— START OF Records for this task —

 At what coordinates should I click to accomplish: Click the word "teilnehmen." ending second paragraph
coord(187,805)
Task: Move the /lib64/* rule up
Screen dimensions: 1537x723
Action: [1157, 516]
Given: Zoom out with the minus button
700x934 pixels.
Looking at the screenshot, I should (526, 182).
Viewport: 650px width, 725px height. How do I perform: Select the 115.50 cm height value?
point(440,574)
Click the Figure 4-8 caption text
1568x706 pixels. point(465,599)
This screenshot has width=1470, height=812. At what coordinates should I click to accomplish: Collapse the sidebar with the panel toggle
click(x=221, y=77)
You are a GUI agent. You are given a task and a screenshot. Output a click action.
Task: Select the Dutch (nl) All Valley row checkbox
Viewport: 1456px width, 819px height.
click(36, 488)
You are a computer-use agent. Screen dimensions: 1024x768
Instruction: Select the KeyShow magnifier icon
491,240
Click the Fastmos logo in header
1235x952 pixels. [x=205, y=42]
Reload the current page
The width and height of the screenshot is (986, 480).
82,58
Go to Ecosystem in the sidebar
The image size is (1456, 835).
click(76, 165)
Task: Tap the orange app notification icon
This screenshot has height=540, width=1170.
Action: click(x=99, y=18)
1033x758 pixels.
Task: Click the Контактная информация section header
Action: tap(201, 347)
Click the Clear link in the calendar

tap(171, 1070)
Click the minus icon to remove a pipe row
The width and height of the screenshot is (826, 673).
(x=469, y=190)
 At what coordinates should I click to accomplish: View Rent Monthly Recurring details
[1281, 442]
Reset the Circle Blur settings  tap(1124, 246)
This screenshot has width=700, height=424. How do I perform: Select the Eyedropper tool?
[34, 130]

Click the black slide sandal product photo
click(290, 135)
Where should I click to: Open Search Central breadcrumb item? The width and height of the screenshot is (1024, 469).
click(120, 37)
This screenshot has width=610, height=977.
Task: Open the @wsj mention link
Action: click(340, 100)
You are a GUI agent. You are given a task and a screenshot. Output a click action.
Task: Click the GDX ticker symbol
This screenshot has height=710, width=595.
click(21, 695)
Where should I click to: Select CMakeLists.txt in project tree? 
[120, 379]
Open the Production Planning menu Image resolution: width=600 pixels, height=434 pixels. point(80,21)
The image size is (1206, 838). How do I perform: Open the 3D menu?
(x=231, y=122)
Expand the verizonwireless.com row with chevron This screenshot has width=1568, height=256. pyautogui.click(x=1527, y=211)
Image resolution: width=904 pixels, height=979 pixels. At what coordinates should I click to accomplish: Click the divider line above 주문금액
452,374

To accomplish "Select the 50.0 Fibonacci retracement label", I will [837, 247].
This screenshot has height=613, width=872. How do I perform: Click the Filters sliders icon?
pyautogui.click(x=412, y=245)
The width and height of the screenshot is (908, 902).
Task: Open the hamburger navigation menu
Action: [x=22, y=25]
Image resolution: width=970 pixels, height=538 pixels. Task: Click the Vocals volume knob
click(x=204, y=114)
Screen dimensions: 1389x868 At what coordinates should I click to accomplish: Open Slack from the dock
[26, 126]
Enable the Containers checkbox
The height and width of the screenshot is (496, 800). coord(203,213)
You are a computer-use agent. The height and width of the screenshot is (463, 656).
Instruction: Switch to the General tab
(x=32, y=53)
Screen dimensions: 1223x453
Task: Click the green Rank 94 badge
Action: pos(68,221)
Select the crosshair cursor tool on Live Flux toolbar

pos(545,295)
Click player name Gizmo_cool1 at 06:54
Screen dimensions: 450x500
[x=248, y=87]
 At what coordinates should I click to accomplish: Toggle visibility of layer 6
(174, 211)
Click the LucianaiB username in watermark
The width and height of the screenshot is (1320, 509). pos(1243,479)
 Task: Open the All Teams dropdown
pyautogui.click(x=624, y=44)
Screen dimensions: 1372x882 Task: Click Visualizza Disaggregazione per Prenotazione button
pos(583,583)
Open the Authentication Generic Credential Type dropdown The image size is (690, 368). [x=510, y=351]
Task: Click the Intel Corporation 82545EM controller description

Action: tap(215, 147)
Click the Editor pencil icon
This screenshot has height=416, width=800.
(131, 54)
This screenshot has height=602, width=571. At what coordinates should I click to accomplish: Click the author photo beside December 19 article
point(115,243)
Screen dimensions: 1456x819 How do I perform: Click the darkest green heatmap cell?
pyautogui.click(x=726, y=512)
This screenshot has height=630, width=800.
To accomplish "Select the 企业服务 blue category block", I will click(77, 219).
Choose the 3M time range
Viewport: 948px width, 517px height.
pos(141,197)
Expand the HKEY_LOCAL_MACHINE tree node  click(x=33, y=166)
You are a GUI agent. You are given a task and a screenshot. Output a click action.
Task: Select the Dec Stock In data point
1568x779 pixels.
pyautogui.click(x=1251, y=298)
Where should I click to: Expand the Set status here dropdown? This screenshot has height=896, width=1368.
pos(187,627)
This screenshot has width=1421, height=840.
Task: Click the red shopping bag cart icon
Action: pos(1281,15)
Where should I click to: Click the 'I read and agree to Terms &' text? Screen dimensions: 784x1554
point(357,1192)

— END OF Records for this task —

> **Work to be completed**
Could you put the records from the line containing "Screen dimensions: 1389x868" through the line containing "pos(583,583)" into a numbered list, with both of those lines included and blank lines left out?

> **Answer**
1. Screen dimensions: 1389x868 At what coordinates should I click to accomplish: Open Slack from the dock
2. [26, 126]
3. Enable the Containers checkbox
4. The height and width of the screenshot is (496, 800). coord(203,213)
5. You are a computer-use agent. The height and width of the screenshot is (463, 656).
6. Instruction: Switch to the General tab
7. (x=32, y=53)
8. Screen dimensions: 1223x453
9. Task: Click the green Rank 94 badge
10. Action: pos(68,221)
11. Select the crosshair cursor tool on Live Flux toolbar
12. pos(545,295)
13. Click player name Gizmo_cool1 at 06:54
14. Screen dimensions: 450x500
15. [x=248, y=87]
16.  At what coordinates should I click to accomplish: Toggle visibility of layer 6
17. (174, 211)
18. Click the LucianaiB username in watermark
19. The width and height of the screenshot is (1320, 509). pos(1243,479)
20.  Task: Open the All Teams dropdown
21. pyautogui.click(x=624, y=44)
22. Screen dimensions: 1372x882 Task: Click Visualizza Disaggregazione per Prenotazione button
23. pos(583,583)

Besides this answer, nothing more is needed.